This is transformer (without encoder) from scratch with torch
trained model weights after 5000 steps - loss: 1.5: https://drive.google.com/file/d/1Bkcl2UpZFk9bVzXBgnWqOZkEZaPpJfhn/view?usp=share_link
word prediction model 1 weights after 5000 steps - loss: 1.09: https://drive.google.com/file/d/1zafG_7eLMp2tIputQxqAe3qFXC2xBep-/view?usp=share_link
word prediction model 2 weights after 10000 steps - loss: 0.57: https://drive.google.com/file/d/1FTxeQf0NMWVSOLHVNWUNU5s6gdrYaqi0/view?usp=share_link
word prediction model (GPT size - 88.5M) 5000 training steps with batch 6 then upgraded gpu for 4000 more steps with batch 32 - loss: 0.4: https://drive.google.com/file/d/1cOYKe_7648ioLF5UV4_F2lp-fi5J90VC/view?usp=share_link
This code is based on the 'Attention is all you need' Paper: https://arxiv.org/abs/1706.03762
some adjustments were made to the original diagram above (pre layer norm, no encoder)

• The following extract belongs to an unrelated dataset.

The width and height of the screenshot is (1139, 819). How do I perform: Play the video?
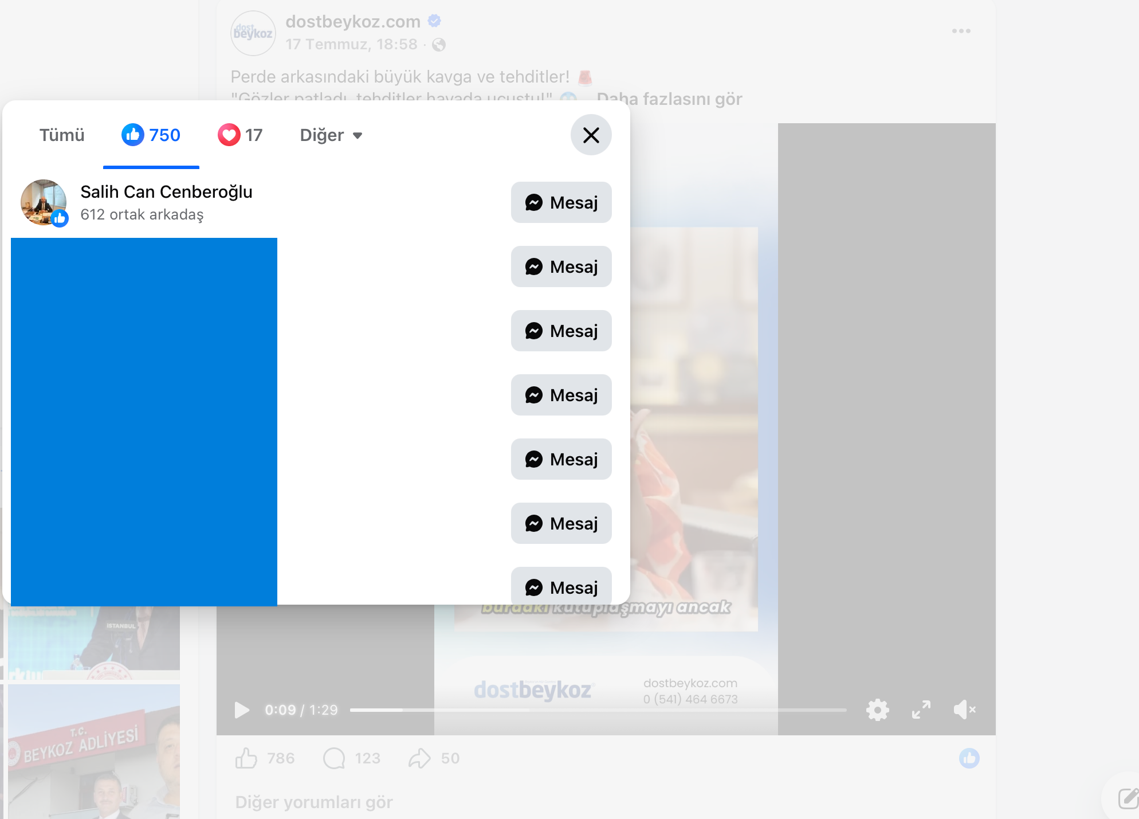point(242,710)
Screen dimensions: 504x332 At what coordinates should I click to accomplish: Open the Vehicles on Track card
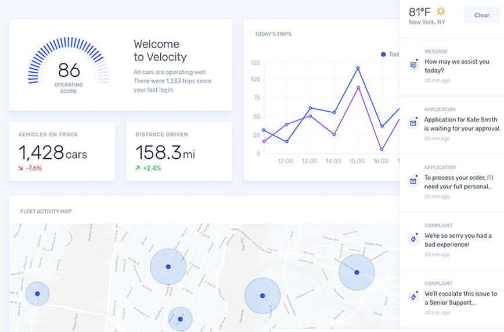point(62,151)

I implemented the Decoder part of the paper to generate text in a style of what it is trained in (shakespeare) (Use a gpu as the model is quite big, to test on cpu, lower the number of head, blocks and embeddings etc.)

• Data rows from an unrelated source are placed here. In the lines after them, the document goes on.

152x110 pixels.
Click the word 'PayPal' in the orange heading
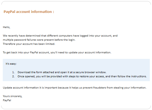click(x=9, y=12)
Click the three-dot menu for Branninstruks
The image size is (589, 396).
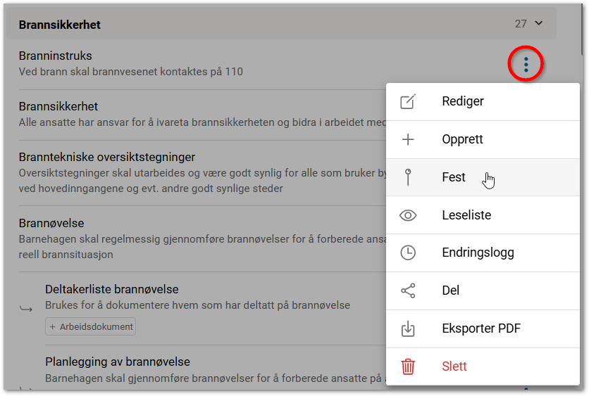click(526, 65)
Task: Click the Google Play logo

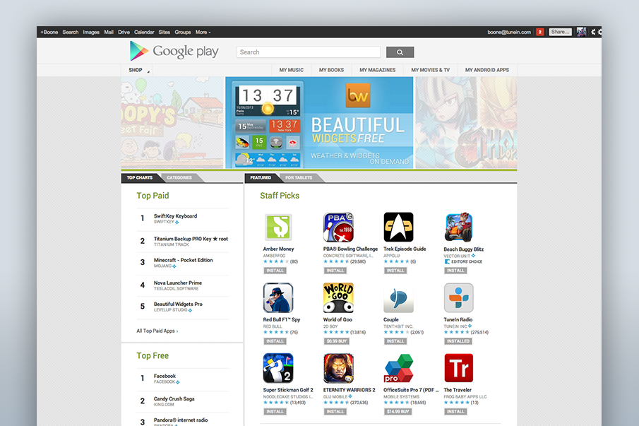Action: pos(174,52)
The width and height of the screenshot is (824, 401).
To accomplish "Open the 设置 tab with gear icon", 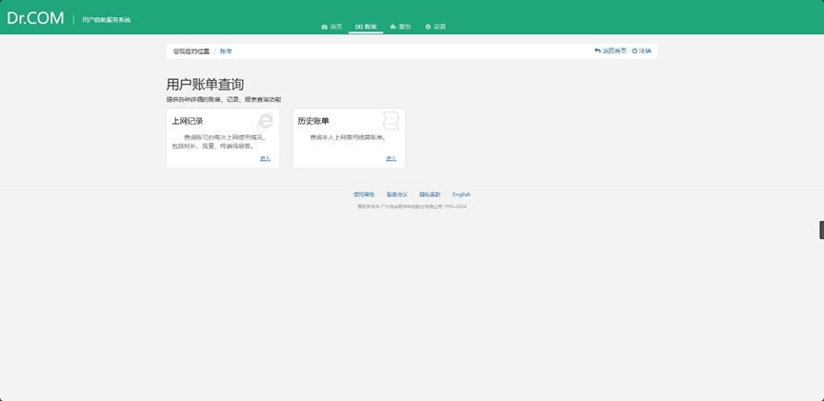I will [x=435, y=27].

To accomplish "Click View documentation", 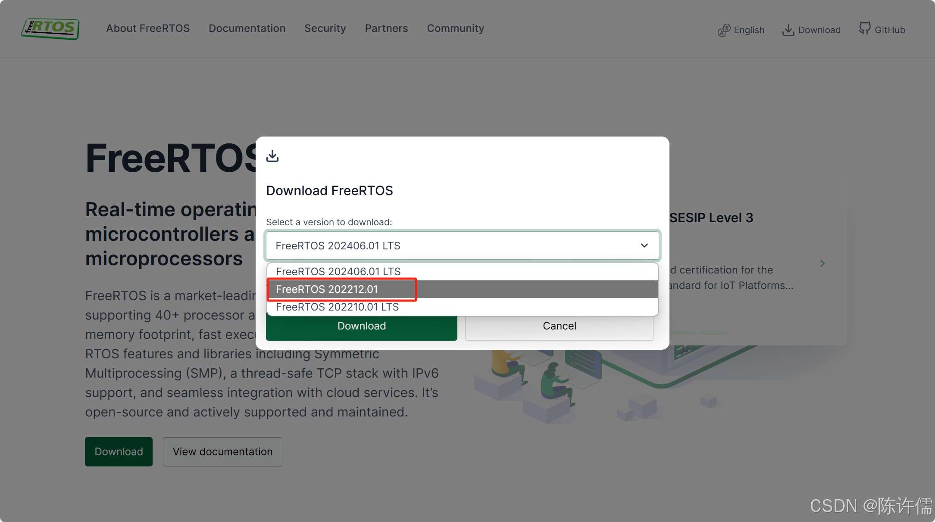I will pyautogui.click(x=222, y=451).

I also did a word tokenizer instead of a character one used for shakspeare and used the batman movie scripts. this can be found in the word_model folder. - this is a more advanced version of ther script generator.

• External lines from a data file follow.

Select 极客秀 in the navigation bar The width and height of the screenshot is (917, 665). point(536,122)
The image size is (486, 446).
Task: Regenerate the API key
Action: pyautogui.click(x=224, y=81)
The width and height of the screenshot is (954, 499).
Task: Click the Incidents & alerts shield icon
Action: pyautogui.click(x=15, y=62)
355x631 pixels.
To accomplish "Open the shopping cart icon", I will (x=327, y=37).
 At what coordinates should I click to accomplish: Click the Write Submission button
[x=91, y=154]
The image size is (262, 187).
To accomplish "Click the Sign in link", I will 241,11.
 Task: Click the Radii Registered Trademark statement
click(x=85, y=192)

This decider is the pretraining for a model like chat-gpt. It can be fine tuned to become a question answering bot or become a sentiment analysis or some other things. but this code is only for pretraining the model to complete text it was trained on.
Looking back on this project, if i had more data i could have had a more complex model as my script data was only 56k lines of code (nowhere near enough), but even with that small amount, it performs well at doing the same writing style and has somewhat coherant sentences.